Five reasons why the 2013 climate talks were a success

This year’s round of international climate negotiations weren’t all doom and gloom. We’ve chosen five outcomes worth celebrating


By Sophie Yeo

Forests: The completion of the UN’s forest program, REDD+, turned out to be one of the major success stories of this year’s batch of climate talks. The package of decisions agreed by governments on Friday is designed to halt deforestation, a significant contributor to global warming.

The program will see rich countries channelling funds towards developing countries in exchange for the preservation of their rainforests, which could otherwise be logged.
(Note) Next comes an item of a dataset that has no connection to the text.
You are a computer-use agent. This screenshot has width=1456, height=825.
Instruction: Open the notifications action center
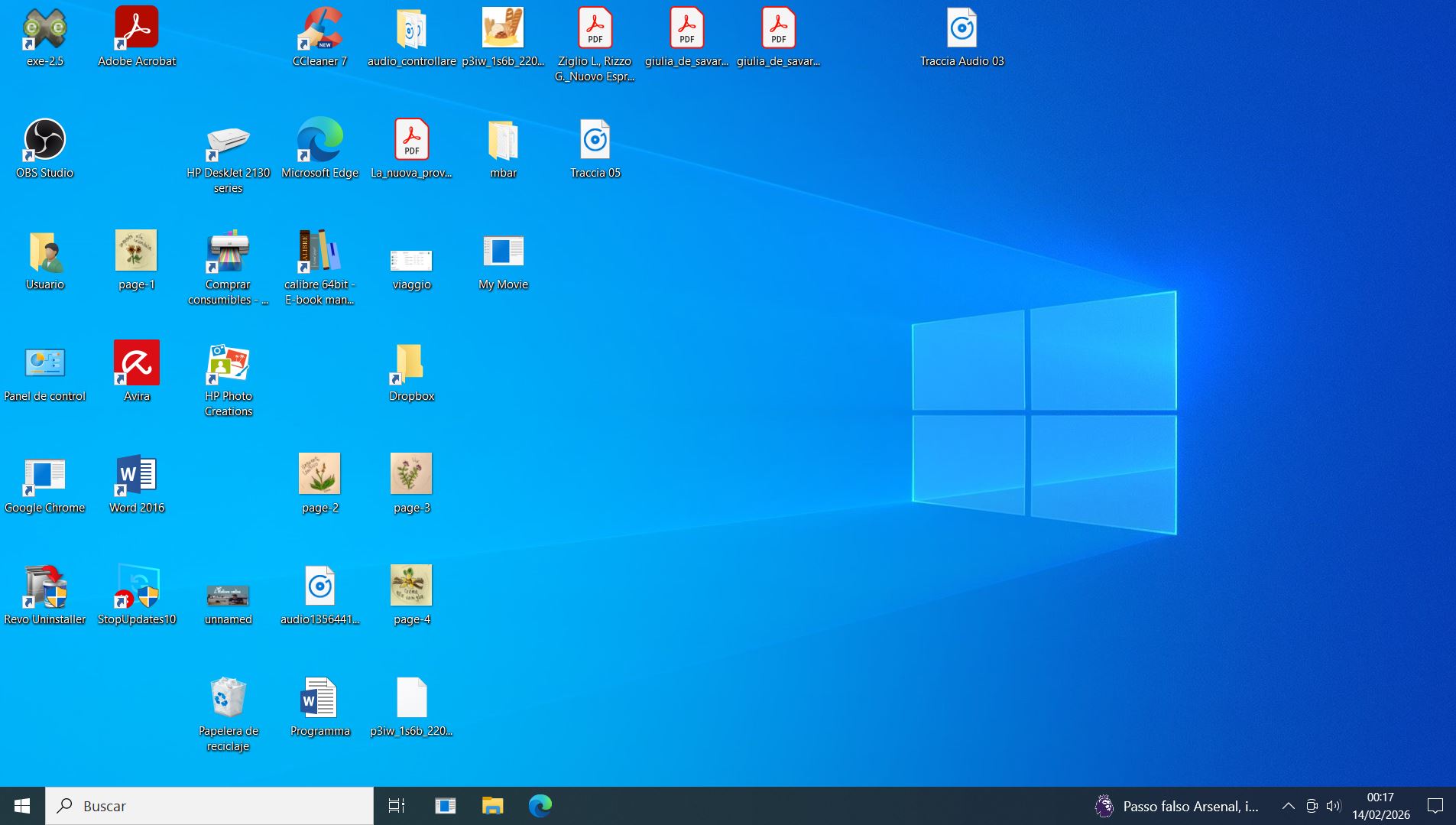tap(1435, 806)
Like most UN decisions, it has been a long time in coming, with nations first discussing the idea back in 2005.

Its finalisation this year is a significant step towards global reductions in greenhouse gas emissions.

Counting emissions: No one would consider MRV to be one of the UN’s most exciting acronyms, but that’s not to say it is not important. It refers to how countries count their greenhouse gas emissions – and until there is a transparent way of doing this, any attempts at reducing emissions are almost meaningless.
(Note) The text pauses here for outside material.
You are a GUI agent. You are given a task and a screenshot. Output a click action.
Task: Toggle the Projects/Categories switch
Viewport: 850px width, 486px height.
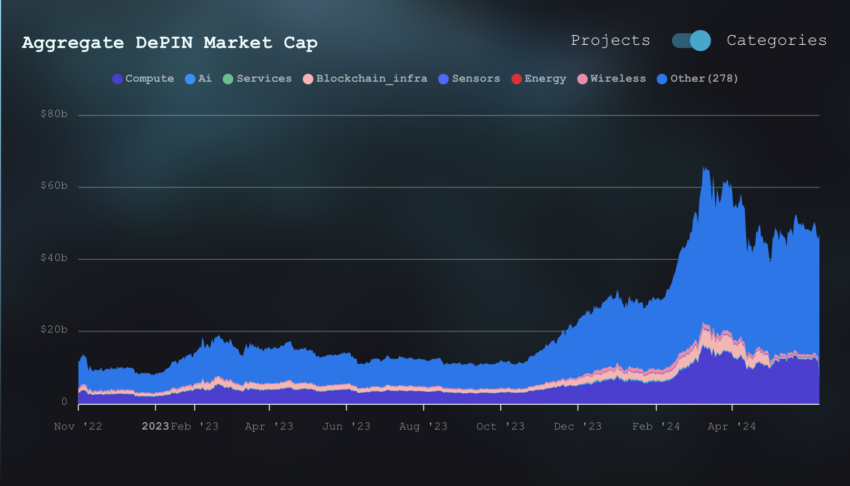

Luckily, this conference saw significant steps forward here, with a framework put in place to allow both developed and developing countries measure exactly how much carbon they are emitting.

As it stands, this framework only covers pre-2020 emissions, but it should help to cement the importance of a transparent counting system when it comes to implementing a post-2020 treaty.

Adaptation finance: Finance was one of the sticky issues at this year’s negotiations, but at least one empty pocket of the UN purse was adequately topped up. Seven European governments clubbed together to raise the US$ 100million needed to fill the Adaptation Fund, which gathers finance to boost adaptation projects in developing countries.

This is the equivalent of passing around a church tin compared to the US$100 billion that the Green Climate Fund needs to raise by 2020, but it is certainly a good start. Here’s a nifty graph, courtesy of Oxfam, showing who has put in what.

Source: Jan Kowalzig/Oxfam

Source: Jan Kowalzig/Oxfam

2015 deadline: The new text to come out of Warsaw sets the first quarter of 2015 as the deadline for new emissions reductions targets – for countries who are “ready to do so”, that is.

This qualifier means that the deadline probably can’t be considered an outright victory, but the good thing is that it is there, and that it includes sufficient time for these targets to be reviewed before governments reconvene once again in Paris in 2015.

The fact that there is actually a deal: Even in the final moments of the talks, some were doubting whether a deal would be struck in Warsaw at all. Kristov Calvo, a member of the Flemish Green Party, tweeted that EU climate commissioner Connie Hedegaard said in the famous final huddle that it came down to “nothing or something”.

Rifts between developed and developing countries were so large that they seemed insurmountable, while there was a considerable backtracking on ambition from Japan and Australia. The fact that international climate negotiations didn’t completely crash and burn in Warsaw is itself a cause for celebration.